HIQA encourages undertakings to continue their efforts to improve the level of reporting. This can be achieved by promoting an organisational culture that empowers, encourages and supports staff to report and communicate issues of concern relating to radiation safety. Weaknesses in communication and justification processes were identified as recurring contributory factors in notifications received in 2020. Some of the issues identified relating to miscommunication or ineffective communication are demonstrated in the case studies included in HIQA’s report.
John Tuffy, Regional Manager for Ionising Radiation, said “In 2020, our inspections of medical exposure to ionising radiation found that the management of accidental and unintended exposures to ionising radiation was generally good; however, there is room for improvement in local incident management systems. We welcome the increase in reporting in 2020, as it potentially suggests a more open and positive patient safety culture. The increase in reporting is a positive indicator, particularly in the context of the unprecedented additional challenges faced by undertakings during the COVID-19 pandemic.”

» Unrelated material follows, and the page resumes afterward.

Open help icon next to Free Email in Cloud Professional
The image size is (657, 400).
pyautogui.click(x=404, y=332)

Sean Egan, Head of Healthcare Regulation said “The overall findings of our report show medical exposures in the Irish setting may be considered safe for service users. HIQA will continue to build upon its programme to date to promote patient safety in relation to radiation protection and to improve the quality and safety of services for all. We hope that the areas for learning identified in this report, particularly around safety measures to enhance patient identification, will aid service providers in protecting patients against future preventable incidents of accidental or unintended exposure.”
Marty Whelan, Head of Communications & Stakeholder Engagement
085 8055202, email@example.com
Notes to Editor:
- In 2019, new regulations were put in place to transpose into Irish law the EU Council Basic Safety Standards (BSS) Directive of 2013. Under the law, HIQA is the competent authority for patient protection in relation to medical exposure to ionising radiation in Ireland.

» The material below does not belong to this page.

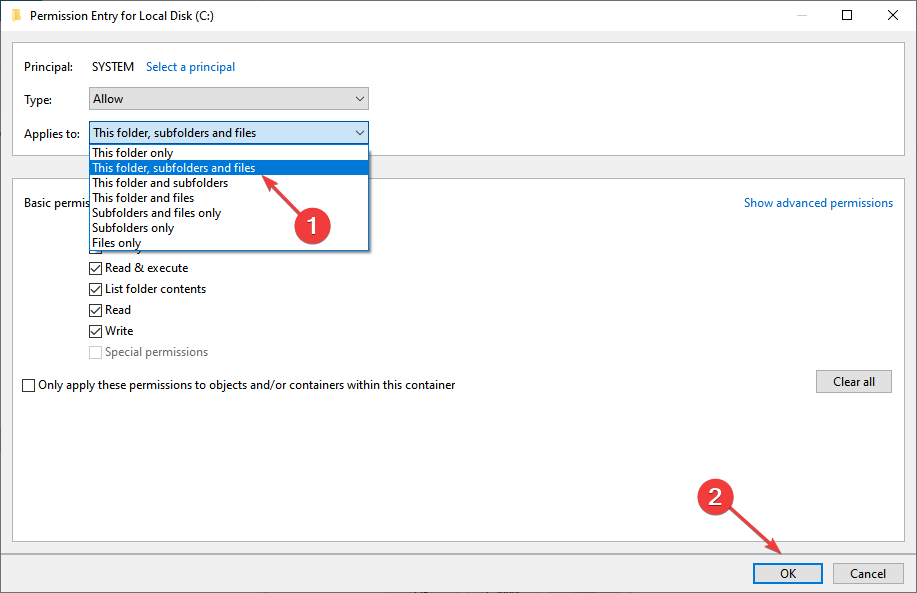Enable only apply permissions within this container
This screenshot has height=593, width=917.
click(x=29, y=385)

- Medical exposure to ionising radiation is when radiation is used as part of diagnosis such as a dental X-ray or CT scan or the use of radiotherapy as part of cancer treatment at a hospital. It also includes radiation received for medical research purposes and radiation received by carers and comforters while attending a patient.
- An undertaking is a person or body who has the legal responsibility for carrying out, or engaging others to carry out, a medical radiological practice, or the practical aspects of a medical radiological procedure, as defined by the regulations.
- An undertaking carrying out medical exposures to ionising radiation must notify HIQA of the occurrence of a significant event.
- Incidents involving medical exposures that are deemed to be above or below an acceptable threshold and have the potential to cause harm are called significant events. These incidents can occur from either diagnostic, interventional or therapeutic procedures when medical ionising radiation administered to the service user was greater or different to what was intended.
- HIQA received notifications from computed tomography (CT), nuclear medicine, general radiography, fluoroscopy, mammography, interventional cardiology and radiotherapy services.
- Interventional cardiology and interventional radiology, are both areas associated with the potential for high radiation doses. Notifications were received for interventional cardiology, however none were received for interventional radiology.
- There was no reported significant events from the dental or DXA services. However, in these areas, the dose of radiation involved would generally fall below threshold for a significant event and therefore, low levels of reporting would be expected given the current criteria.
- Justification of incidents mean that the benefits of carrying out a procedure exposing a patient to ionising radiation must outweigh the risks.